Extracted data entries:
-- -- --

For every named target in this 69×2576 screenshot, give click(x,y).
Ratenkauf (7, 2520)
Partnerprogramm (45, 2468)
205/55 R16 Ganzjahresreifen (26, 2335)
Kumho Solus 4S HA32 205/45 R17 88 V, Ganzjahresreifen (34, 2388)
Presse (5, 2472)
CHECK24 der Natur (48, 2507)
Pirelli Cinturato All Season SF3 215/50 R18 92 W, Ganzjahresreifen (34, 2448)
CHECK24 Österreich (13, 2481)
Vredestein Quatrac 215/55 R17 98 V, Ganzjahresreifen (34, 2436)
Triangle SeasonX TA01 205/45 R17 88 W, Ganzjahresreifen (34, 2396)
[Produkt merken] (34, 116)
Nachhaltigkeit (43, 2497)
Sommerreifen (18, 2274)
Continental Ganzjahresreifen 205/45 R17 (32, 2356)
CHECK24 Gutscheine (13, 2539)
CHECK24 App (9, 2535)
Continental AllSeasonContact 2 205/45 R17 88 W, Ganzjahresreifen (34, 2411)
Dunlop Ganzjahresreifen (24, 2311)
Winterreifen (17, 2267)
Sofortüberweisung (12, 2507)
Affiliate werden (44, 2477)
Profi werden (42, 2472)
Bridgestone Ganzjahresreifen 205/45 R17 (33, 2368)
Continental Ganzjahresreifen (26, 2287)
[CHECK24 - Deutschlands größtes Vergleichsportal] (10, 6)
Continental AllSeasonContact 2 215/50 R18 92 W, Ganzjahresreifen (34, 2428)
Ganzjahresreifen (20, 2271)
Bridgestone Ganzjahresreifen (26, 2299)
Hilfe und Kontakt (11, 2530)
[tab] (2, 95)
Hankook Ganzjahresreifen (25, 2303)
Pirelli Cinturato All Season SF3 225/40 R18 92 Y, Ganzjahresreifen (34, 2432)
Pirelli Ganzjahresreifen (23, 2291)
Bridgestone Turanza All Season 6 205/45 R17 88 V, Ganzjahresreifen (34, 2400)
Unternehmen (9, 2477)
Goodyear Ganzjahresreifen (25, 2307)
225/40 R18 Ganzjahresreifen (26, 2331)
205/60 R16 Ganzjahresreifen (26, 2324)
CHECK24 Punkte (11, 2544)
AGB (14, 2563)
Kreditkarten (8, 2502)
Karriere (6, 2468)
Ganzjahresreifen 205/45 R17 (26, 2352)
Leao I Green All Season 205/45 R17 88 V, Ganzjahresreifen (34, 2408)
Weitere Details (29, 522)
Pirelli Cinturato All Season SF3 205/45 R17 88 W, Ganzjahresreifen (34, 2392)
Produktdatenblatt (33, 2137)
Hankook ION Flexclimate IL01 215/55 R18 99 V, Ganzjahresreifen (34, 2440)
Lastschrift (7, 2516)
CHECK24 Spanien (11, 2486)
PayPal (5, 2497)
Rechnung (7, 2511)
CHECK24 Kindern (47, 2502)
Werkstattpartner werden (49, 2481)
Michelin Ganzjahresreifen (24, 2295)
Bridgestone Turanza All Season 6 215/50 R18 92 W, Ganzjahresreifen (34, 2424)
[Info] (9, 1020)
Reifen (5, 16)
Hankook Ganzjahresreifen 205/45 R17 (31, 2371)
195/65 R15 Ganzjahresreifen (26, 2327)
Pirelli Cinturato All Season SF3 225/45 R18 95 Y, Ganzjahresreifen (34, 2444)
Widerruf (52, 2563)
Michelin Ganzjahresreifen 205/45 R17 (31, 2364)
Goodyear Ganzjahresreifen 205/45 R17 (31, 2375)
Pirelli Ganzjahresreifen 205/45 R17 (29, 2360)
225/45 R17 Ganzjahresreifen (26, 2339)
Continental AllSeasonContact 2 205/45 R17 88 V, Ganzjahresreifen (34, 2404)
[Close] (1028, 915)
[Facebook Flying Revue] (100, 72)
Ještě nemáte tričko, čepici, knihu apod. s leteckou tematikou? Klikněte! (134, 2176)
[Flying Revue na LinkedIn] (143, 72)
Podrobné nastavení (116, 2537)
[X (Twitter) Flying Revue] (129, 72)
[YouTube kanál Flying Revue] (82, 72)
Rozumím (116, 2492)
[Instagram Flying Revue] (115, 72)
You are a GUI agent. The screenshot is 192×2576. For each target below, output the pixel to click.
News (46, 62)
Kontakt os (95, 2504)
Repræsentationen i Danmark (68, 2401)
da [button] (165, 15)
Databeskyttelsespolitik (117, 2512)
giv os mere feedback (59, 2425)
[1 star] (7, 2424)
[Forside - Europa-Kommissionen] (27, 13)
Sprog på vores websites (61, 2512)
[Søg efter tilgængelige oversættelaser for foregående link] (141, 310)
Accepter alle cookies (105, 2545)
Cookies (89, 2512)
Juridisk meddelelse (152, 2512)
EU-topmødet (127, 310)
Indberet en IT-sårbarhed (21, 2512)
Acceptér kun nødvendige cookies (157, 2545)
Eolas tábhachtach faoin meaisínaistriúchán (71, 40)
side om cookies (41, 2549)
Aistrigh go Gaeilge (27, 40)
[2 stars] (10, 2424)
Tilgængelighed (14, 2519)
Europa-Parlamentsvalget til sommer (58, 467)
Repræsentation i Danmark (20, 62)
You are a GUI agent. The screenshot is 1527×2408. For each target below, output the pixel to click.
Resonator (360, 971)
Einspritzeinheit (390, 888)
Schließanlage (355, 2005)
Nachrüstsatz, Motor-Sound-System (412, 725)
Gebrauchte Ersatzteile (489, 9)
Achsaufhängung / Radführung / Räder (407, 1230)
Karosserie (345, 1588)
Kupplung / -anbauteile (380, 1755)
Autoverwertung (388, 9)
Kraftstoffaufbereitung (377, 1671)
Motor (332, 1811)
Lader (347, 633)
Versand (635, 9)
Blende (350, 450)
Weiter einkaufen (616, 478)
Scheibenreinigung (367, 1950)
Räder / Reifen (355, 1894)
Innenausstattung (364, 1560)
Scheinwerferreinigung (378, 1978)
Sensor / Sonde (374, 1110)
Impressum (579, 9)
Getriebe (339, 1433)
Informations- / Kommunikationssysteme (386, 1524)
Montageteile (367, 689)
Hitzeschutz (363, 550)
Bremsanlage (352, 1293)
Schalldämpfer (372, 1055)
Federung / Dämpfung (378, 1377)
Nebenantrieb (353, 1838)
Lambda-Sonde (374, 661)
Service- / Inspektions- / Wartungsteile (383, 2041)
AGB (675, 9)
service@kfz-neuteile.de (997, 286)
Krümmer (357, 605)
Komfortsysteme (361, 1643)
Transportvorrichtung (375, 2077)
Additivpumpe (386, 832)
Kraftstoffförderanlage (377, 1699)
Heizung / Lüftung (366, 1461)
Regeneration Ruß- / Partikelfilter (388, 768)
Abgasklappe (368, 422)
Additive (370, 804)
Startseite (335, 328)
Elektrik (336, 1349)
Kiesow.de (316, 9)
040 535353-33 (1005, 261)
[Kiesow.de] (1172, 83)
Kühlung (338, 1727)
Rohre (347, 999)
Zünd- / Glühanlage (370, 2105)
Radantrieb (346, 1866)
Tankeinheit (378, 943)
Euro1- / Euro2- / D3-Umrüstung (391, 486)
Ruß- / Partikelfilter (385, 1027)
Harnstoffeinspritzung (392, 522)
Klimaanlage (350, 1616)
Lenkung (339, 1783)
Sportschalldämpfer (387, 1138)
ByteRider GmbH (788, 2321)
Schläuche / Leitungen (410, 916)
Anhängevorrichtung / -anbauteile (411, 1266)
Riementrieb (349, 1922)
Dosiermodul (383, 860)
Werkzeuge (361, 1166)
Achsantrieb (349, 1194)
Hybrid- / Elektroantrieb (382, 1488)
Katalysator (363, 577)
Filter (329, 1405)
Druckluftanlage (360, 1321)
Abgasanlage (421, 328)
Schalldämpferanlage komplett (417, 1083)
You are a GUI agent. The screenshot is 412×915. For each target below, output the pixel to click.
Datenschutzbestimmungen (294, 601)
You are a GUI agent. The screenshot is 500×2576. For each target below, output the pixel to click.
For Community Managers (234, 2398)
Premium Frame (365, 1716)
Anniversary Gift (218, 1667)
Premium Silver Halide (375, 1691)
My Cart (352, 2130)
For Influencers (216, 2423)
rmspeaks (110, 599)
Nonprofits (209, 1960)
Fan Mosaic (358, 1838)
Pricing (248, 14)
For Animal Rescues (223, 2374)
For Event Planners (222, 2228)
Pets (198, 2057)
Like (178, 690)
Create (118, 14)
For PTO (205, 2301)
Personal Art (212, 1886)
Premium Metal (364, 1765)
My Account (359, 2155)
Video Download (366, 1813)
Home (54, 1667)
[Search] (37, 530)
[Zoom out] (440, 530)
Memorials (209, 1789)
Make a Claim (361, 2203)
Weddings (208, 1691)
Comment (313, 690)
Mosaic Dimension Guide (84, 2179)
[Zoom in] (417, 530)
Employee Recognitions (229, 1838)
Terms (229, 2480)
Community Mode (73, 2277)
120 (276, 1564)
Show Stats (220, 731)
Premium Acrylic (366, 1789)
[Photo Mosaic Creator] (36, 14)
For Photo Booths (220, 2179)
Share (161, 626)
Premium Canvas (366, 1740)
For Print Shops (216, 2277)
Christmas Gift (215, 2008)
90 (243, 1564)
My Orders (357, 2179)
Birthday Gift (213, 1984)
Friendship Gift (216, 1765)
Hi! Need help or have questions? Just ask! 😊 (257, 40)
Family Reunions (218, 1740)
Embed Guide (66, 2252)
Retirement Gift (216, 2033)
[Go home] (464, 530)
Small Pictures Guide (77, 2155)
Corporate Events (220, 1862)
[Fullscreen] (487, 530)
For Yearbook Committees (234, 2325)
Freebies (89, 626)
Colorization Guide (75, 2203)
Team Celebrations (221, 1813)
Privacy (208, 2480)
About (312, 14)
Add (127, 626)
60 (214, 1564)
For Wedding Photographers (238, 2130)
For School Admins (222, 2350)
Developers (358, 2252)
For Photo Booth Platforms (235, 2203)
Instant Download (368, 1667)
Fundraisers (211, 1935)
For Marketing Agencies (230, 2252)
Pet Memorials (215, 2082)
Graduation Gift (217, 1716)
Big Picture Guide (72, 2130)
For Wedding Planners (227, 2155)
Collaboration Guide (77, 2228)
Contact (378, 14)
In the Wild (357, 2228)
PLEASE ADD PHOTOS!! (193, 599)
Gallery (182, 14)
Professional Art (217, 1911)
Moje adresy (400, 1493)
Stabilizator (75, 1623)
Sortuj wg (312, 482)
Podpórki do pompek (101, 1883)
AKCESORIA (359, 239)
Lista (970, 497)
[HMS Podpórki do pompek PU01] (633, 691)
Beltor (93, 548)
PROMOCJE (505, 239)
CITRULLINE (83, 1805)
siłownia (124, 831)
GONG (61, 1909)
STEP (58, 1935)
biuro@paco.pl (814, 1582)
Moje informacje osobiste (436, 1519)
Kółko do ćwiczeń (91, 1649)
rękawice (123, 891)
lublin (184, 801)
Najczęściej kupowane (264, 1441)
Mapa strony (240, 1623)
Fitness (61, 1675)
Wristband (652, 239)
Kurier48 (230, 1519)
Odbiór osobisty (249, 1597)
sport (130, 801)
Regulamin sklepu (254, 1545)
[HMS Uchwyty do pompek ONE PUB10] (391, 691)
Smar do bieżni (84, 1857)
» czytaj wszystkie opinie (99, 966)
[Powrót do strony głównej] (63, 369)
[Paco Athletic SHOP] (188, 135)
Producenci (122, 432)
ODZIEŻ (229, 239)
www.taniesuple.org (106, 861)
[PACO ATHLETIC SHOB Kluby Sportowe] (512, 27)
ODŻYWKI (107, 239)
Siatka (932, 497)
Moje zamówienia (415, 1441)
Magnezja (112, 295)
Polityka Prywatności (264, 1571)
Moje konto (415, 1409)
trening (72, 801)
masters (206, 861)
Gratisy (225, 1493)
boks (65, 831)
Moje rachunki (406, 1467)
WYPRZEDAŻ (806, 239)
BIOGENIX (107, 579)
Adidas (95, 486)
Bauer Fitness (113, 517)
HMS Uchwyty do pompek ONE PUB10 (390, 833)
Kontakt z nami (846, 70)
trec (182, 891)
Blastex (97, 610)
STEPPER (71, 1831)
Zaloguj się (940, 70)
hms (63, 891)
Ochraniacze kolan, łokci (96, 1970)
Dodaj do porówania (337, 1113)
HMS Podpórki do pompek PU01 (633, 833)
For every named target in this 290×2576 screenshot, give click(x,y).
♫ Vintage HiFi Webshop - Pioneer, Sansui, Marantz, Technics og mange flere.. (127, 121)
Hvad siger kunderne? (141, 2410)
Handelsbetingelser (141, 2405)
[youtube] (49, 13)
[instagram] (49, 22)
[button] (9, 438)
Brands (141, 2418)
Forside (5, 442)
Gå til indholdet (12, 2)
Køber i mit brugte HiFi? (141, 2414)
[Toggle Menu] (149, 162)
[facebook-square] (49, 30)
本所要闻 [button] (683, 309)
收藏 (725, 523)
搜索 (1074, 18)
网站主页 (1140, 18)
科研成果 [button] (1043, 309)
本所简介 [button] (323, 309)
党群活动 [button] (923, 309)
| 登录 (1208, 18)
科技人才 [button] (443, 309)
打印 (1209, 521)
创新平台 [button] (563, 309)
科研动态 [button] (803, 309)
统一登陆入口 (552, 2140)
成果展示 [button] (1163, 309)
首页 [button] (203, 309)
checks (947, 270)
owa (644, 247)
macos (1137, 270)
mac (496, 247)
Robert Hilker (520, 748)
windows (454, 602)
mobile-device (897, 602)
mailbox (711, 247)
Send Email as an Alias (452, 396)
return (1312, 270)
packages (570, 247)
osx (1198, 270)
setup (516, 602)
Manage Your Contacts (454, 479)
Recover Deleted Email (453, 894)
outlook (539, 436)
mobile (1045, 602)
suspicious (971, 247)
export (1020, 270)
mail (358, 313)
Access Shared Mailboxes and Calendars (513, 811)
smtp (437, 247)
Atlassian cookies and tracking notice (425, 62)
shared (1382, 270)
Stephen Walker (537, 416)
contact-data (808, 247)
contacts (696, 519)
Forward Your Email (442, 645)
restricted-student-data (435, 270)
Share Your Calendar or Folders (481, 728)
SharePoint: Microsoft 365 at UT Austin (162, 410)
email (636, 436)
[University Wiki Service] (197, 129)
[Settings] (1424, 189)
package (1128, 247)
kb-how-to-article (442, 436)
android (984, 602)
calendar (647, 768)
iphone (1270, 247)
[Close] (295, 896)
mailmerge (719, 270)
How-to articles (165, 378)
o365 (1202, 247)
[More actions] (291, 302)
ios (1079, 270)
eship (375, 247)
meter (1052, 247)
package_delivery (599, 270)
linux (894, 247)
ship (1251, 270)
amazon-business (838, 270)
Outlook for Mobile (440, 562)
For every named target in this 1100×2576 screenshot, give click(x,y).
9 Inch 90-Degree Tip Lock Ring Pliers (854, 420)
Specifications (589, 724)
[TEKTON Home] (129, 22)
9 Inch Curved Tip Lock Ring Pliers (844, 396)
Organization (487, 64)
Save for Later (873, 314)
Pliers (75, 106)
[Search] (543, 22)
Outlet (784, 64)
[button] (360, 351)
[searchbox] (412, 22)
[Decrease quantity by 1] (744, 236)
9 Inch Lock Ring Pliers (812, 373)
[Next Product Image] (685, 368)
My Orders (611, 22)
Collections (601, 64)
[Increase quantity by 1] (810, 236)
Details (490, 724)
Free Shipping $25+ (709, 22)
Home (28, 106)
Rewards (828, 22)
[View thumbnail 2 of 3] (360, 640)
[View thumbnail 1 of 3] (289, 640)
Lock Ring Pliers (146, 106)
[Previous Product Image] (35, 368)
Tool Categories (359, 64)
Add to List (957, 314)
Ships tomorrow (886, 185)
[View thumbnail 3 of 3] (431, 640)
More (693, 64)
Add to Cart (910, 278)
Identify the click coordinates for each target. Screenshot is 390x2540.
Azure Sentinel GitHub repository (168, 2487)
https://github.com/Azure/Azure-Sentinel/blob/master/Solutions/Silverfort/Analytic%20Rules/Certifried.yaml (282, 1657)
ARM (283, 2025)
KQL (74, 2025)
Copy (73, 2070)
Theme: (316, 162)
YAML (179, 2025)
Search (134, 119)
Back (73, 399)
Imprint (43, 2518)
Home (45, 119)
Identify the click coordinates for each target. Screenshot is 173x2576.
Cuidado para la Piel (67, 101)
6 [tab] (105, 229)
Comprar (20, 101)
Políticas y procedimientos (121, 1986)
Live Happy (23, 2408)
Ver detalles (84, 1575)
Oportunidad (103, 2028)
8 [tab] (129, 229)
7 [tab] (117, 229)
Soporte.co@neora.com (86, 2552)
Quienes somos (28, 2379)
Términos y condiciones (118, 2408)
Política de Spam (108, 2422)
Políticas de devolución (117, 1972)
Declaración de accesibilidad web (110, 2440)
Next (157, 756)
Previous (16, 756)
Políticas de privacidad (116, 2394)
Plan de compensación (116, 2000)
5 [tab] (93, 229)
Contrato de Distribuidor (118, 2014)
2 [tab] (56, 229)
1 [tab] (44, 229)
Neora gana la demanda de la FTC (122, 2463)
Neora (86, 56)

-- -- --

## The task:
Above are some records; copy exactly the lines from the one with "[Fullscreen] (487, 530)" through the one with "masters (206, 861)", both included, and no others.

## Task response:
[Fullscreen] (487, 530)
For Yearbook Committees (234, 2325)
Freebies (89, 626)
Colorization Guide (75, 2203)
Team Celebrations (221, 1813)
Privacy (208, 2480)
About (312, 14)
Add (127, 626)
60 (214, 1564)
For Wedding Photographers (238, 2130)
For School Admins (222, 2350)
Developers (358, 2252)
For Photo Booth Platforms (235, 2203)
Instant Download (368, 1667)
Fundraisers (211, 1935)
For Marketing Agencies (230, 2252)
Pet Memorials (215, 2082)
Graduation Gift (217, 1716)
Big Picture Guide (72, 2130)
For Wedding Planners (227, 2155)
Collaboration Guide (77, 2228)
Contact (378, 14)
In the Wild (357, 2228)
PLEASE ADD PHOTOS!! (193, 599)
Gallery (182, 14)
Professional Art (217, 1911)
Moje adresy (400, 1493)
Stabilizator (75, 1623)
Sortuj wg (312, 482)
Podpórki do pompek (101, 1883)
AKCESORIA (359, 239)
Lista (970, 497)
[HMS Podpórki do pompek PU01] (633, 691)
Beltor (93, 548)
PROMOCJE (505, 239)
CITRULLINE (83, 1805)
siłownia (124, 831)
GONG (61, 1909)
STEP (58, 1935)
biuro@paco.pl (814, 1582)
Moje informacje osobiste (436, 1519)
Kółko do ćwiczeń (91, 1649)
rękawice (123, 891)
lublin (184, 801)
Najczęściej kupowane (264, 1441)
Mapa strony (240, 1623)
Fitness (61, 1675)
Wristband (652, 239)
Kurier48 (230, 1519)
Odbiór osobisty (249, 1597)
sport (130, 801)
Regulamin sklepu (254, 1545)
[HMS Uchwyty do pompek ONE PUB10] (391, 691)
Smar do bieżni (84, 1857)
» czytaj wszystkie opinie (99, 966)
[Powrót do strony głównej] (63, 369)
[Paco Athletic SHOP] (188, 135)
Producenci (122, 432)
ODZIEŻ (229, 239)
www.taniesuple.org (106, 861)
[PACO ATHLETIC SHOB Kluby Sportowe] (512, 27)
ODŻYWKI (107, 239)
Siatka (932, 497)
Moje zamówienia (415, 1441)
Magnezja (112, 295)
Polityka Prywatności (264, 1571)
Moje konto (415, 1409)
trening (72, 801)
masters (206, 861)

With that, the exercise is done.